Reproduce each of the following rows verbatim, with nothing altered.
DATA LISTING start
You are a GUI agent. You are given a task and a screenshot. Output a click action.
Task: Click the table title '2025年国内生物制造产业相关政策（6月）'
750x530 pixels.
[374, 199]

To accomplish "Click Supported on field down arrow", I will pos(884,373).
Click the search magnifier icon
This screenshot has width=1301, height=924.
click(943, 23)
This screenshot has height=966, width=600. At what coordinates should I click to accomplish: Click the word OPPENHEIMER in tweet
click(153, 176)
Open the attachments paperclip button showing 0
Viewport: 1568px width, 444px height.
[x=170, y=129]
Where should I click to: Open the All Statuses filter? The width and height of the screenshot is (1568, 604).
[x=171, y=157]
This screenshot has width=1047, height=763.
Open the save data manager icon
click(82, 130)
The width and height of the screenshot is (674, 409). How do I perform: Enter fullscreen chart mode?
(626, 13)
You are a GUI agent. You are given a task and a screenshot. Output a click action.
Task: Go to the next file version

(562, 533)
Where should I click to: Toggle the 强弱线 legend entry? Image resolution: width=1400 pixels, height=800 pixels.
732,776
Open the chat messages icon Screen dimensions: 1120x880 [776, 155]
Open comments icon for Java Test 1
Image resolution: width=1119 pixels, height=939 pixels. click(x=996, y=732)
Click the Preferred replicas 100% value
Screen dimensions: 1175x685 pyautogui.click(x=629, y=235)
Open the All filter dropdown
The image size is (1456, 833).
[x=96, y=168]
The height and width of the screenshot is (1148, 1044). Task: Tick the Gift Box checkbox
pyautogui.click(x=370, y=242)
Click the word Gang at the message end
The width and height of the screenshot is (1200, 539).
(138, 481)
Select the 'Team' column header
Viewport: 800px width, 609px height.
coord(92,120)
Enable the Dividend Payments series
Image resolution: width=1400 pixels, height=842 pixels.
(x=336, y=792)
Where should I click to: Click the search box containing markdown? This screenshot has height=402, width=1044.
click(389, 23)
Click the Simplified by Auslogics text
DATA LISTING end
- **FINISHED TASK**
You are a GUI agent. You are given a task and a screenshot. Output a click action.
Task: Click the table title '2025年国内生物制造产业相关政策（6月）'
750x530 pixels.
[374, 199]

To accomplish "Click Supported on field down arrow", I will pos(884,373).
Click the search magnifier icon
This screenshot has width=1301, height=924.
click(943, 23)
This screenshot has height=966, width=600. At what coordinates should I click to accomplish: Click the word OPPENHEIMER in tweet
click(153, 176)
Open the attachments paperclip button showing 0
Viewport: 1568px width, 444px height.
[x=170, y=129]
Where should I click to: Open the All Statuses filter? The width and height of the screenshot is (1568, 604).
[x=171, y=157]
This screenshot has width=1047, height=763.
Open the save data manager icon
click(82, 130)
The width and height of the screenshot is (674, 409). How do I perform: Enter fullscreen chart mode?
(626, 13)
You are a GUI agent. You are given a task and a screenshot. Output a click action.
Task: Go to the next file version

(562, 533)
Where should I click to: Toggle the 强弱线 legend entry? Image resolution: width=1400 pixels, height=800 pixels.
732,776
Open the chat messages icon Screen dimensions: 1120x880 [776, 155]
Open comments icon for Java Test 1
Image resolution: width=1119 pixels, height=939 pixels. click(x=996, y=732)
Click the Preferred replicas 100% value
Screen dimensions: 1175x685 pyautogui.click(x=629, y=235)
Open the All filter dropdown
The image size is (1456, 833).
[x=96, y=168]
The height and width of the screenshot is (1148, 1044). Task: Tick the Gift Box checkbox
pyautogui.click(x=370, y=242)
Click the word Gang at the message end
The width and height of the screenshot is (1200, 539).
(138, 481)
Select the 'Team' column header
Viewport: 800px width, 609px height.
coord(92,120)
Enable the Dividend Payments series
Image resolution: width=1400 pixels, height=842 pixels.
(x=336, y=792)
Where should I click to: Click the search box containing markdown? This screenshot has height=402, width=1044.
click(389, 23)
Click the Simplified by Auslogics text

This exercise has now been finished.